Clinical data: A 45-year-old woman was referred for repeat cytology. A multinodular goiter was diagnosed on evaluation of weight gain. A suspicious nodule having microcalcifications was described in the isthmus and cytology resulted in Bethesda 3, atypia of unknown significance. On the cytological report even a C-cell origin was raised. Calcitonin test was negative 1.38 pM/L (normal range 0-5.33).

Palpation: a not firm nodule in the left lobe.

Laboratory tests: TSH 2.13 mIU/L.

Ultrasonography. The thyroid was echonormal. There was a moderately hypoechoic nodule in the right lobe. The lesion presented halo and both perinodular and intranodular blood flow. The dimensions were 18x11x20 mm, width, depth, length, respectively. The left lobe had a cystic nodule which presented back wall cystic figures but not microcalcifications. The dimensions were 18x16x27 mm, width, depth, length, respectively.
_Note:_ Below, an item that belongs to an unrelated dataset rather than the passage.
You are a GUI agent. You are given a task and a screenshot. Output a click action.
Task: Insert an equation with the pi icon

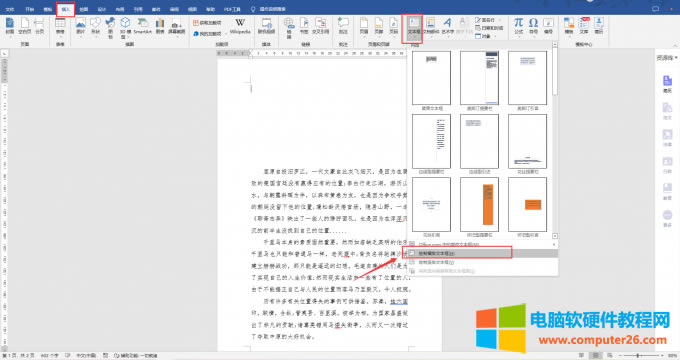pyautogui.click(x=518, y=26)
Cytology was performed form both nodules and resulted in benign lesion and benign cystic-colloid goiter, right and left nodule, respectively.

Suggestion: ultrasound in a year.

Second examination 6 years later (second row of images)

Clinical data: The patient did not show up at the proposed checkup but this time she requested a repeat examination because she noticed that the nodule in the left lobe has increased.

Palpation: A firm nodule in the left side of the isthmus.

Laboratory test: TSH 1.06 mIU/L.

Ultrasonography. Both previously described nodules have significantly increased in size. The dimensions of the right nodule were 25x17x36 mm, width, depth, length, respectively.
The nodule, which was previously described in the left lobe, seemed to be located in the isthmus. The dimensions of this lesion were 36x18x40 mm, width, depth, length, respectively. Except for the significant increase in size, the pattern of the nodules remained unchanged. Several small, hypoechoic discrete lesions were found in the left lobe.

Cytology was performed form both nodules and resulted in follicular tumor and benign cystic-colloid goiter, right and left nodule, respectively. The cyst could not be emptied, only a small amount of brown fluid could be aspirated.

Total thyroidectomy was performed.  Histopathology disclosed minimally invasive follicular cancer and benign hyperplastic nodules, right nodule and other nodules, respectively.

Comments.

  1. The ultrasound presentation of the nodule in the left lobe or in the left side of the isthmus was typical of a benign cystic lesion. The back wall figures were misinterpreted as microcalcifications.

  2. Depending on the positioning of the tranducer, nodules located at the isthmic part of a lobe can be projected as it were within the lobe or in the isthmus.

  3. We reviewed the smear gained from the malignant nodule, but our diagnosis was correct. The issue was that we performed only one aspiration from the nodule at the first visit because we focused on the nodule which was falsely described as suspicious.

  4. It is worth noting the significant increase of the malignant nodule, the volume increased 3.9-fold over 6 years. The increase of a cystic nodule has limited relevance, this was caused by the accumulation of the fluid.

  5. In my own practice, less than half of the nodular patients show up at the time of the proposed checkup.